Many deadlines are coming up this year for those that listed in 2021, but with volatility persisting in the public markets, acquisitions will be harder to come by.
 
 


A total of 791 blank-check companies listed in 2021, according to PitchBook data, but since the beginning of that year, there have only been 467 acquisitions. What's more, the majority of those acquisitions were completed in 2021 itself, meaning some of them were targets of previous SPAC cohorts.

Hundreds of blank-check companies are currently in the market for a merger so competition will be fierce for quality targets, which may not even want to brave the public arena. Rising interest rates, inflation and geopolitical concerns still persist in 2023, making listings a less attractive choice than staying private.

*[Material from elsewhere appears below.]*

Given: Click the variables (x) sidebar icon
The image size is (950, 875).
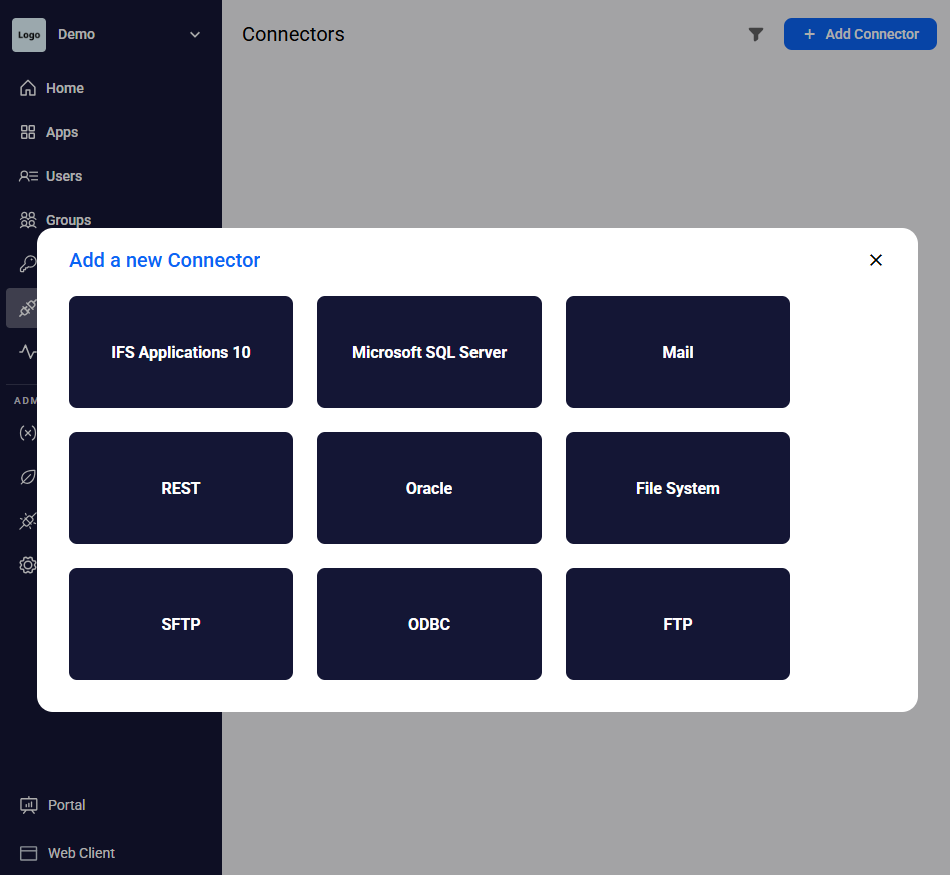Looking at the screenshot, I should tap(28, 433).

Additionally, SPACs that have managed a business combination have been hit hard by the downturn, which could act as another deterrent for potential targets. PitchBook's DeSPAC Index—which tracks the public performance of deSPAC combinations after the mergers have been completed—is down 78.4% since March 2021.

SPAC liquidations have already been on the rise in the last few months. From December to the end of January, 100 have shut down, according to SPAC Research. Examples include Bob Diamond's Concord Acquisition Corp., which announced in December that it was liquidating after failing to close its $9 billion deal with cryptocurrency operator Circle. Earlier in the year, "SPAC King" Chamath Palihapitiya shuttered two of his blank-check companies after failing to find deals.

The picture is looking less than rosy for SPACs in the market, and many will have to return capital to their investors, who not only will have missed out on potential profits but will have also lost money on operating costs.

But while certainly more challenging, some have not yet given up on blank-check companies just yet. In January, it was reported that Hambro Perks Acquisition is in talks to merge with drug developer Istesso, while healthtech company Allurion agreed to merge with Compute Health Acquisition Corp. earlier this month.